4 Point weighing is the best way to go from when determinating the best tire-pressure. But Asking the tire-maker in America can give to low answers.
Best is to use one of my spreadsheets to make a pressure/load-capacity list. In this you can make a formula that is even more save then the European way of calculating. The formula is explained in the spreadsheet, and the used systems in time are mentioned at the bottom.

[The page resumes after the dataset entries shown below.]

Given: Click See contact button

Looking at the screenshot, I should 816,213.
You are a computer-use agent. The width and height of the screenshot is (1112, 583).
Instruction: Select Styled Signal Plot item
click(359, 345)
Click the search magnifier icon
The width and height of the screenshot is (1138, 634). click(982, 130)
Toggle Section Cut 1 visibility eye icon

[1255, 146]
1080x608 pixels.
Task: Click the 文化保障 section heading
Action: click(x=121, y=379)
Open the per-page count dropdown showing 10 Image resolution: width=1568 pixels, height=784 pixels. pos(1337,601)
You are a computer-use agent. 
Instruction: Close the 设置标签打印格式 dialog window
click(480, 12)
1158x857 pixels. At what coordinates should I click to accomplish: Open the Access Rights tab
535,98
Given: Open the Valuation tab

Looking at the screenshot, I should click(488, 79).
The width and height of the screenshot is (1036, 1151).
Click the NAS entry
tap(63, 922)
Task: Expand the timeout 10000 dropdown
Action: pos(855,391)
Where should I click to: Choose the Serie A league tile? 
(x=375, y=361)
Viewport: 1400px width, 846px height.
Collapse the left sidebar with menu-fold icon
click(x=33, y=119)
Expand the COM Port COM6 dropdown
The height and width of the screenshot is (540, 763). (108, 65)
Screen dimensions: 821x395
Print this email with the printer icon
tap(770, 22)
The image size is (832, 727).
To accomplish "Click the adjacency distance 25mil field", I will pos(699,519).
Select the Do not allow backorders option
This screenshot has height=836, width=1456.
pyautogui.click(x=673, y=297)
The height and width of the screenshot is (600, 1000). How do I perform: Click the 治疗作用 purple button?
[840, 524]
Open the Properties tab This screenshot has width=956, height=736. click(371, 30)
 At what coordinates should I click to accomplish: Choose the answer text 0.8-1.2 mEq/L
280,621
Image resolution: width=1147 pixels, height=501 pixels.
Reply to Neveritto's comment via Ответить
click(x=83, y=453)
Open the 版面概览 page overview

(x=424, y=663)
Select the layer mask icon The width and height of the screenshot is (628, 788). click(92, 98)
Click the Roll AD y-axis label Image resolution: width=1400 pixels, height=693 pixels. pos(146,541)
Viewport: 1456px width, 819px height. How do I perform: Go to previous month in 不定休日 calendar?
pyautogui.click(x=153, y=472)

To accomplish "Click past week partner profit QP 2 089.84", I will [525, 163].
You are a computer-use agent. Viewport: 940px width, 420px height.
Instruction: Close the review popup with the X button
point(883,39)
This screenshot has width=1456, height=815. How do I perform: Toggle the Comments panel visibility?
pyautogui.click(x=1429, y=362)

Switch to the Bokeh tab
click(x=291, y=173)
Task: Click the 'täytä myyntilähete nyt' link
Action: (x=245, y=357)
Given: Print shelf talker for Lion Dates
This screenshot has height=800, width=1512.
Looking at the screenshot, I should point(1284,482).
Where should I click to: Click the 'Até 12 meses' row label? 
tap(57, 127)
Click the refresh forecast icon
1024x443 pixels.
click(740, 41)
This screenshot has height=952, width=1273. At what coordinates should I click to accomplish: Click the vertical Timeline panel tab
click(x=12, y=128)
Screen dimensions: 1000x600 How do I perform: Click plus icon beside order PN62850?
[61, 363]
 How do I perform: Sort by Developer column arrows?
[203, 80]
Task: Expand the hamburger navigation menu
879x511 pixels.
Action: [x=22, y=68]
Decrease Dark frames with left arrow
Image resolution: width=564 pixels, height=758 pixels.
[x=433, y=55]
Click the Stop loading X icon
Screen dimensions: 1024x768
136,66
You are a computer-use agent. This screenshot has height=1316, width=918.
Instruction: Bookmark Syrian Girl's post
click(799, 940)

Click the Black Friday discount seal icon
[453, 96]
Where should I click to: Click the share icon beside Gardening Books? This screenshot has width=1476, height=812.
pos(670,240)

All about tire pressure, 2nd from botom xls file
In this map use 2nd from botom file for older Exell.
Download first by clicking on the line, but not on the name of it.
Then in the right barr at Download.
After Download, and eventual virus-check, open it in Excell or compatible programm to use it with the remarks.

I would use the lightest wheel on the axle , and make it 85% of the weigth to calculate the pressure for , bij deviding it with 0,85 ( example weight 850 calculate 850/0,85=1000). Then see if the heaviƫst wheel on that axle stays below 100% , wich it mostly does.
85% is the load% I concluded by reactions, below things begin to bump.
For trailers with no people or animal in it I dare to go as low as 80% .
Calculating with this high reserve is for, misreadings of weight and pressure-scales( even a calibrated schale has its deveations),pressure-loss in time, incidental extra load, loadshifting during the vacation.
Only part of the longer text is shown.